Task prompt >>
Within the listing below, give again exactly the lines between the one containing "The height and width of the screenshot is (370, 588)." and the one containing "Select the zoom in plus tool", inclusive, pictures left aside.

Data to process >>

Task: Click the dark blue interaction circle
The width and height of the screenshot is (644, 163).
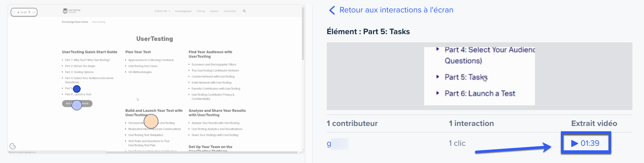Action: pos(77,89)
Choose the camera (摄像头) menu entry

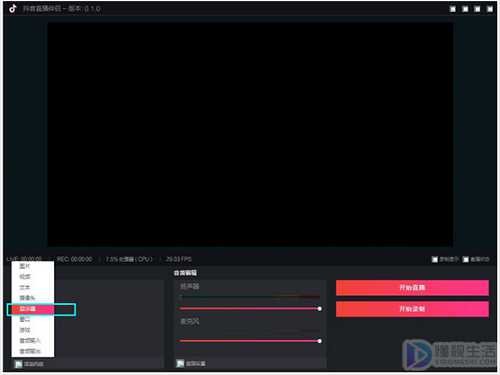click(x=33, y=298)
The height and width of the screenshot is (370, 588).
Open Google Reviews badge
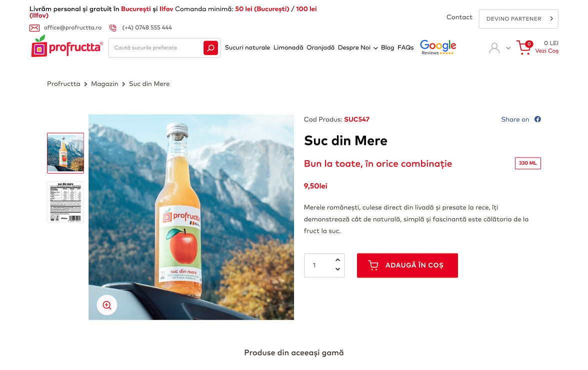pyautogui.click(x=438, y=47)
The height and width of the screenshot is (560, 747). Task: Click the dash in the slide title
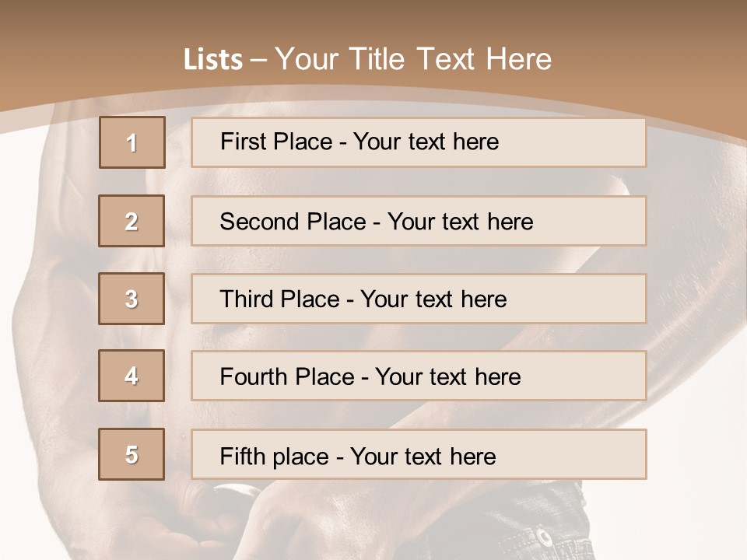pyautogui.click(x=259, y=59)
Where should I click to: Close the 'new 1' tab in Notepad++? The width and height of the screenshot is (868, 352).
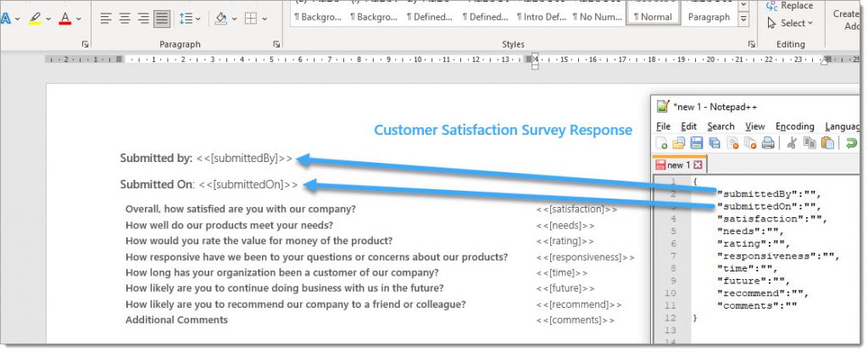(x=698, y=165)
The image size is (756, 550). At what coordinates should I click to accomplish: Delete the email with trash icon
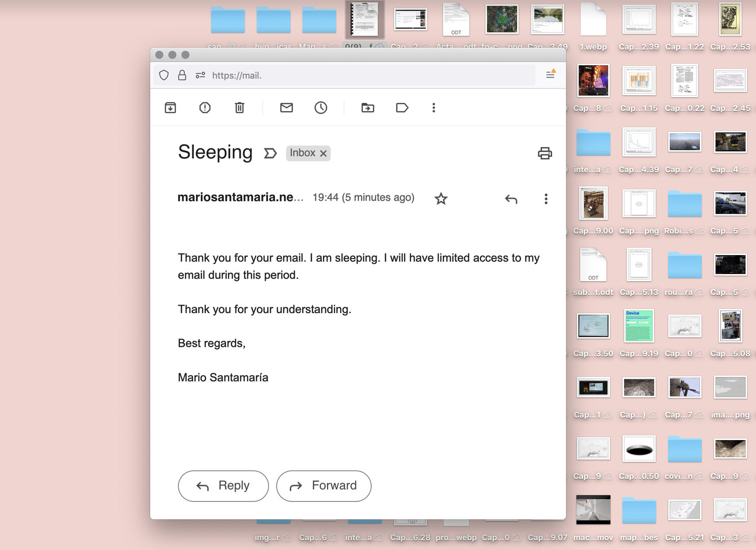coord(239,107)
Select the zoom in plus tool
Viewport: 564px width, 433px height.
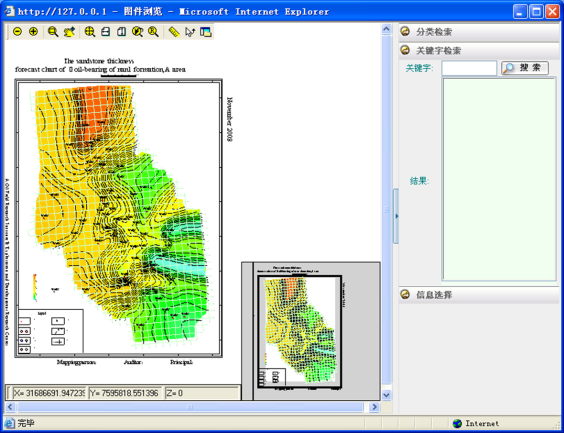(x=33, y=32)
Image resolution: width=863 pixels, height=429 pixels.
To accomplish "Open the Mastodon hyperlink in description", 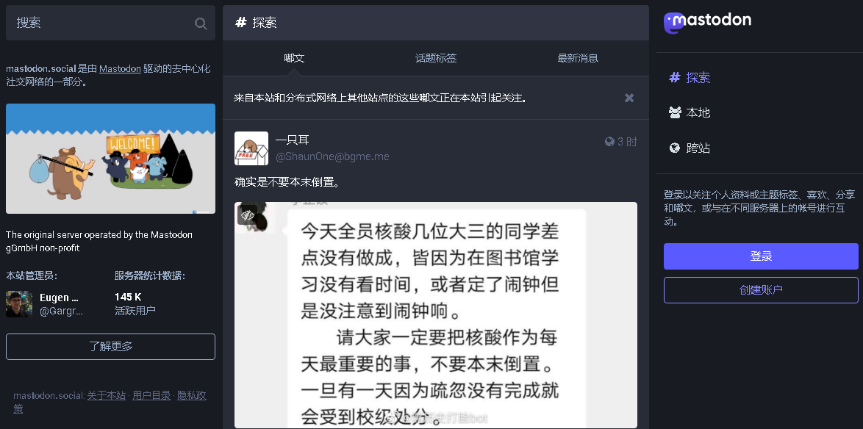I will tap(120, 69).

Response to this task >>
The height and width of the screenshot is (370, 588).
Open Google Reviews badge
pyautogui.click(x=438, y=47)
The height and width of the screenshot is (560, 747). Task: Click the dash in the slide title
pyautogui.click(x=259, y=59)
Where should I click to: Close the 'new 1' tab in Notepad++? The width and height of the screenshot is (868, 352).
(x=698, y=165)
The image size is (756, 550). At what coordinates should I click to accomplish: Delete the email with trash icon
coord(239,107)
Select the zoom in plus tool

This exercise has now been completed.